Enshrined in the Code of Conduct for United States Judges is the mandate to "act at all times in a manner that promotes public confidence in the integrity and impartiality of the judiciary." Even today, it is one of the great American stories we tell ourselves: "Judges should be impartial. Everyone agrees on that," one professor of law stated as fact in a New York Times roundtable in 2013. The senators at President Trump's impeachment trial earlier this year, meanwhile, took a vow of "impartial justice," despite many almost certainly not meaning it. And Barrett, in accepting the nomination for Supreme Court, assured that she would "faithfully and impartially discharge my duties." The Atlantic has even claimed that "since Trump took office, he has constantly been challenging, and slowly chipping away at, the norm of impartial justice," as if this is something new.
But justice has never been truly impartial, of course. Judges aren't computers, able to make decisions based on factual inputs alone. What's more, we can prove their bias, and the imbalance of the system as a whole. Seventy-three percent of federal judges are men, and more than 80 percent are white, but studies have nevertheless found that "white federal judges are about four times more likely to dismiss race discrimination cases outright" and are "half as likely as black federal judges to rule in favor of people alleging racial harassment in the workplace," The Washington Post reports. Judge Hoffman is the true-to-life worst case scenario, enabled by the unquestioning trust in the system.

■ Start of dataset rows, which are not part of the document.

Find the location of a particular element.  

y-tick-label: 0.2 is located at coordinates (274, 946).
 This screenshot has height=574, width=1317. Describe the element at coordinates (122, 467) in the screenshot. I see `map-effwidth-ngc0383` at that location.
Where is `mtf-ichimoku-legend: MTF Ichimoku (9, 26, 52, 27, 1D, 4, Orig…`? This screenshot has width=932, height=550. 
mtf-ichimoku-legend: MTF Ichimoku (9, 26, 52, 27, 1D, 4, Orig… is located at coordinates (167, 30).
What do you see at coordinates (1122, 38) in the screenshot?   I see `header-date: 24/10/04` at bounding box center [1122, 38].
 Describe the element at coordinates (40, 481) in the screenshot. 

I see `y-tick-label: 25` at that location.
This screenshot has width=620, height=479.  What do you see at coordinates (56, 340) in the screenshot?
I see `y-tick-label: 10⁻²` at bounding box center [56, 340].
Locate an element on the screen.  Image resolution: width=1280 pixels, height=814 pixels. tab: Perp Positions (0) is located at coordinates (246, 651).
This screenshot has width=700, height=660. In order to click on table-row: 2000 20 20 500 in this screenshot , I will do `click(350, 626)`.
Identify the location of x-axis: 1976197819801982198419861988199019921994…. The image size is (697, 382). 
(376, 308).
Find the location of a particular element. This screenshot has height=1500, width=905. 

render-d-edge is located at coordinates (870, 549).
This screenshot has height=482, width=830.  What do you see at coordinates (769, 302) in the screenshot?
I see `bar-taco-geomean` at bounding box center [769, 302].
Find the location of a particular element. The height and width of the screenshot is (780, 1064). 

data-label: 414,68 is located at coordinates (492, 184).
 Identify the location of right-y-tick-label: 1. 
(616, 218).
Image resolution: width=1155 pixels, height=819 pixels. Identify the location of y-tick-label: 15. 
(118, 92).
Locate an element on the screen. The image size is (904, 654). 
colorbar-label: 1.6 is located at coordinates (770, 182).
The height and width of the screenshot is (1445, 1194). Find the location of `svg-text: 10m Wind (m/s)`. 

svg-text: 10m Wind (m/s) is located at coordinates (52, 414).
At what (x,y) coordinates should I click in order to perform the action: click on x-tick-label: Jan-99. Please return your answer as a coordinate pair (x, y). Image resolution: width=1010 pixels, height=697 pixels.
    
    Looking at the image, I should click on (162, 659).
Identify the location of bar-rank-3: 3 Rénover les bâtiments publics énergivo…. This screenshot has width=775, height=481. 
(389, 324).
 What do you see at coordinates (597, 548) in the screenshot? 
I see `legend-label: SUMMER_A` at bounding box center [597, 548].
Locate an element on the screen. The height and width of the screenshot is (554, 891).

The Trial of the Chicago 7, then, illustrates the danger in naively accepting the claim that judges are inherently fair arbiters of justice: the film's most upsetting scene, after all, isn't police clubbing protesters, but Hoffman's order to have Black Panther co-founder Bobby Seale bound and gagged in an American courtroom. Hayden, the clean-cut student activist who admits some part of his protest might be about getting back at his father, respects the authority of the justice system at the film's beginning; his character arc is shaped by encountering the failures of the institution. Schultz's arc, too, finds him disillusioned by the courtroom, apparently moved by the activists, who are increasingly the target of Judge Hoffman's blatant antagonism. "If we're guilty, why not give us a trial?" the defendants' most mild-mannered member breaks down during the film's climax.
Sorkin sends the impartial judge myth up in smoke over the film's two-hour-ten-minute runtime. And while The Trial of Chicago 7 got lucky with its release date, the film's relevance is owed to the endurance of the belief it's trying to tear down. It reminds us that, as a Supreme Court candidate balks at answering simple and important questions about her views, we need to admit her "impartiality" isn't a given, and it warns against what so many of us are doing now: blindly believing that government institutions, and the people serving in them, are here to protect you.